"Most purely cognitive labor is automatable"
I cannot express how annoyed I am a researcher could use such a shitty definition.
It only makes sense to say "most" if you have a clear idea of what constitutes the majority. "Most people are male" yeah, fine..50% + epsilon of humans are males. That's more or less decidable (maybe a little vague because of intersex folks). I believe it's false because there are slightly more females but it's obviously measurable.
Now, most cognitive labor...what does that mean? Is it most of the time? Most of the tasks? Most of the value? Most of the job descriptions?
If I am a developer, and the majority of my code is written by AI, but I'm still in the driver's seat, is that most of my cognitive labor? Probably not. Ok, what if my company fires 60% of its developers, does that mean most development cognitive labor is automated? Well, it's most of the expense, and most of the butt in chair time, and it's most of the individual jobs, but it's not most of the job descriptions.

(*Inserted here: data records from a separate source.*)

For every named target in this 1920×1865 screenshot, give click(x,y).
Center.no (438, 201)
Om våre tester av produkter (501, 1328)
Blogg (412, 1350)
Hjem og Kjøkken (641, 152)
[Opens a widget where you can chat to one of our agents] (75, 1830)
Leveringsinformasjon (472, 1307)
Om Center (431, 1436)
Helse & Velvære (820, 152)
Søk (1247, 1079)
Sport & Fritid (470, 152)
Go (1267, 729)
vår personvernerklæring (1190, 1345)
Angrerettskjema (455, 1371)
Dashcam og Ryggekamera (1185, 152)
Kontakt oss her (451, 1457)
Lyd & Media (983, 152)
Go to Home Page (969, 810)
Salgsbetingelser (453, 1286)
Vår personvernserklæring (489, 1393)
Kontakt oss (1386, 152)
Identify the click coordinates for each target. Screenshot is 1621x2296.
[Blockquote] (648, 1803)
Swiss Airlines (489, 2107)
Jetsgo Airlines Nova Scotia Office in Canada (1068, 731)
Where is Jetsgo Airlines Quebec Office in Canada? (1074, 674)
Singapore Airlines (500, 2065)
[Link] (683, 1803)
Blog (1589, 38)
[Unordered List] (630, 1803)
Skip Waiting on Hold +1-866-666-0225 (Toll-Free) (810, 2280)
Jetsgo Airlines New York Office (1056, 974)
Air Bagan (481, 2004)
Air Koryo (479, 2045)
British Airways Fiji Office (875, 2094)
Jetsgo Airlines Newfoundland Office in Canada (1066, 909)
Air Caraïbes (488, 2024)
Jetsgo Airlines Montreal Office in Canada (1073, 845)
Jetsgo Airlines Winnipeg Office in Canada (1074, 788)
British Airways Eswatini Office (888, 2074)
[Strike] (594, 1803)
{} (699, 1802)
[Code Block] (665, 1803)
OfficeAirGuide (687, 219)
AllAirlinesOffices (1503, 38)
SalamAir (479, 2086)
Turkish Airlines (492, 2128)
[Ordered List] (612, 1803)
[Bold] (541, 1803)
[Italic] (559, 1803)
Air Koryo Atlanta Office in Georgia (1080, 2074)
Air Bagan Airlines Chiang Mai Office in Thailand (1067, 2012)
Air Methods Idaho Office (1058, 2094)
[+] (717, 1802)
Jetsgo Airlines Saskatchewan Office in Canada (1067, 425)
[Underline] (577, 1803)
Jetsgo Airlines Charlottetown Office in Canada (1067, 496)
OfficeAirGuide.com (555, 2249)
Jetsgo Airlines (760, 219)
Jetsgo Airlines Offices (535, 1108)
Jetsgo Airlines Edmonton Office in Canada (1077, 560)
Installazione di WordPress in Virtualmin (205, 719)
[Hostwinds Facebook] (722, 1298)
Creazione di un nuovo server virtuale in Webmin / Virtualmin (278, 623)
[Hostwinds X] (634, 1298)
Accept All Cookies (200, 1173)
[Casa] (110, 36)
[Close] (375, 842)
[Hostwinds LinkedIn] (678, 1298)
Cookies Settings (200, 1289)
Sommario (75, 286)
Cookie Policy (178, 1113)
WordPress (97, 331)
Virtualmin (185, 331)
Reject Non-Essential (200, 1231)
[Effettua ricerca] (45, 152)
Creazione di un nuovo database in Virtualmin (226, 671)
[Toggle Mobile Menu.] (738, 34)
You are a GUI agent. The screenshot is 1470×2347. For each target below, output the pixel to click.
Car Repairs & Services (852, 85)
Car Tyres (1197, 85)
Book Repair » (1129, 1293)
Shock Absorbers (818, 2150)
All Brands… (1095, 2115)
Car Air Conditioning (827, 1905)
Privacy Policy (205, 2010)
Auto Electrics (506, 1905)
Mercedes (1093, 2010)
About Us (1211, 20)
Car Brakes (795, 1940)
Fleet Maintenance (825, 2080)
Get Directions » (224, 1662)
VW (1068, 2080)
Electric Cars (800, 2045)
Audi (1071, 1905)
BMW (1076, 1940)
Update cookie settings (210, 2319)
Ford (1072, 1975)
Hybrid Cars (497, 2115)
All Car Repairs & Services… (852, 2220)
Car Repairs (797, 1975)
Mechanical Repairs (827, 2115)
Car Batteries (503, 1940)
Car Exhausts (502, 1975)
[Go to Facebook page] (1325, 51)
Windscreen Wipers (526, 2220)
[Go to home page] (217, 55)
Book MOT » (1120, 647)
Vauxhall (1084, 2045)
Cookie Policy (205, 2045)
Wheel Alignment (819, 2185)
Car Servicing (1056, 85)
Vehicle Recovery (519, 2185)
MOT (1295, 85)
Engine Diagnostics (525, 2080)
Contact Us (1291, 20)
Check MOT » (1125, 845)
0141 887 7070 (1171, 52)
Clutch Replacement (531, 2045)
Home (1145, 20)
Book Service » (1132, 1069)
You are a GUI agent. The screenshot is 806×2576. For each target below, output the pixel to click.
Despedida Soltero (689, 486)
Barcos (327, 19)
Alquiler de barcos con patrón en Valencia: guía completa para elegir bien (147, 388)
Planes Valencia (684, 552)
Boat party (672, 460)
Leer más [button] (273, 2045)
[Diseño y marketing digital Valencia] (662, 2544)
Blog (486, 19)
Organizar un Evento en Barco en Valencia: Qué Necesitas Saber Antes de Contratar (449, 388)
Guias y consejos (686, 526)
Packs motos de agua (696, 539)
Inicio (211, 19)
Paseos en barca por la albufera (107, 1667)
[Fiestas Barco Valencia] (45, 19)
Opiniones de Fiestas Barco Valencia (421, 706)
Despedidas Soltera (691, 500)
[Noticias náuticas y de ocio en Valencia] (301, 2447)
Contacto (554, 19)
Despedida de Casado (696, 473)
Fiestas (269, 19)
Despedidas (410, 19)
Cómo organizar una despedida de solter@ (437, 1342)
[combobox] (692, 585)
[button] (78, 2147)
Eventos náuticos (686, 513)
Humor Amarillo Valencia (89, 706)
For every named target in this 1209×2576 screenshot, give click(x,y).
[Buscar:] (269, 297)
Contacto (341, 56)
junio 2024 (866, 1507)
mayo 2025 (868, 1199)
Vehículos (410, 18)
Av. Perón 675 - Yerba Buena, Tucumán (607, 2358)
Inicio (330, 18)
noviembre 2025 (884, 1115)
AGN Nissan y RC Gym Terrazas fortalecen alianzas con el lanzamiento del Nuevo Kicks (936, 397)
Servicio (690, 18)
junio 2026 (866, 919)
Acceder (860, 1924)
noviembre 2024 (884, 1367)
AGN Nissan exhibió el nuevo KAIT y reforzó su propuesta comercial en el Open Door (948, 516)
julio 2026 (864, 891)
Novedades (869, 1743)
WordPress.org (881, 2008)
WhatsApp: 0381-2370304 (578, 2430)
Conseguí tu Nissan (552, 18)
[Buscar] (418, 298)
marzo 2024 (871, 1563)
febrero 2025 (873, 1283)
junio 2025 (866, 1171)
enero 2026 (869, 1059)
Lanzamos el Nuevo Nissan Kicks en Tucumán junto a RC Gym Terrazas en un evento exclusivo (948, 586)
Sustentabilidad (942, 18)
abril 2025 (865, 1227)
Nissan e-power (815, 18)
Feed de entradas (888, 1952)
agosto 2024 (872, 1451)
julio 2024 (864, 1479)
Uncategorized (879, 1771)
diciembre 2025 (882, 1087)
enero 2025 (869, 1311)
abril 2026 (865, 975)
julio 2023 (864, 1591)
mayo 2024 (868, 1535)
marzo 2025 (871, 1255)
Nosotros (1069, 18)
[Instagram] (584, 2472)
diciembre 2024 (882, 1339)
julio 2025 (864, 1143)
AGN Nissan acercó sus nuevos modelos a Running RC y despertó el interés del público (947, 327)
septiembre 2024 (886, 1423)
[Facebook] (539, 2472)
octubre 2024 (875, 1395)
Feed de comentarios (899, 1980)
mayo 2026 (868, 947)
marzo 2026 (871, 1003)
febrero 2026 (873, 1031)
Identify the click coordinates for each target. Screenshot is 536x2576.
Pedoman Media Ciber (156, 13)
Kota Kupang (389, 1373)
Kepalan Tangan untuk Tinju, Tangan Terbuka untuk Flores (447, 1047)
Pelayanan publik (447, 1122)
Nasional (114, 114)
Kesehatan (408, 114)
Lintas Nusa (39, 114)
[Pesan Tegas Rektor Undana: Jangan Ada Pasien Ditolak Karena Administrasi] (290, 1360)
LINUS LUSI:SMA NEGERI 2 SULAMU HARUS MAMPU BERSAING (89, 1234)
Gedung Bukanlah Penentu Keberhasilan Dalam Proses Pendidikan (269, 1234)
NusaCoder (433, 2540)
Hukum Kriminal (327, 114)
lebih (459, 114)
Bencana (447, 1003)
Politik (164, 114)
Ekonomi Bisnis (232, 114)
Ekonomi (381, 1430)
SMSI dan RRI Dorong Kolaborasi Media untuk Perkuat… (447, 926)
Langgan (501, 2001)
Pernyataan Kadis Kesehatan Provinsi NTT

Of course, there's no way that all these researchers making pronouncements are giving consistent answers to what they mean by "most". They're probably not using his phrasing either.
Edit: The four options I threw out above: time, tasks, value, job descriptions are each interesting in their own way. My point is not that they're bad questions to be asking, it's that they're all separate questions that matter in different ways.
Some big names in AI made predictions by pulling random dates based on vibes, the author collected this and called this data.
What's a definition of AGI you would use, for either time, tasks, value, or job descriptions?
You can make them separate questions rhetorically but it doesn't mean they need to followed up on as such. It's pretty simple...
Most of the time? Well it includes the word most, so yes.
Most of the tasks? Well it includes the word most, so yes.
Such is a common way of writing. Think of it as a kind of compression. Researchers consider the rhetoric more than you want to give them credit for with your knee jerk "I don't personally understand so these researchers are idiots" ad hominem.
Models do contain a mathematical happy path to answer most questions that have been asked and answered when the model was trained. The issue is not whether those answers exist but finding them. That's what the bulk of the bleeding edge of model work is focused on atm.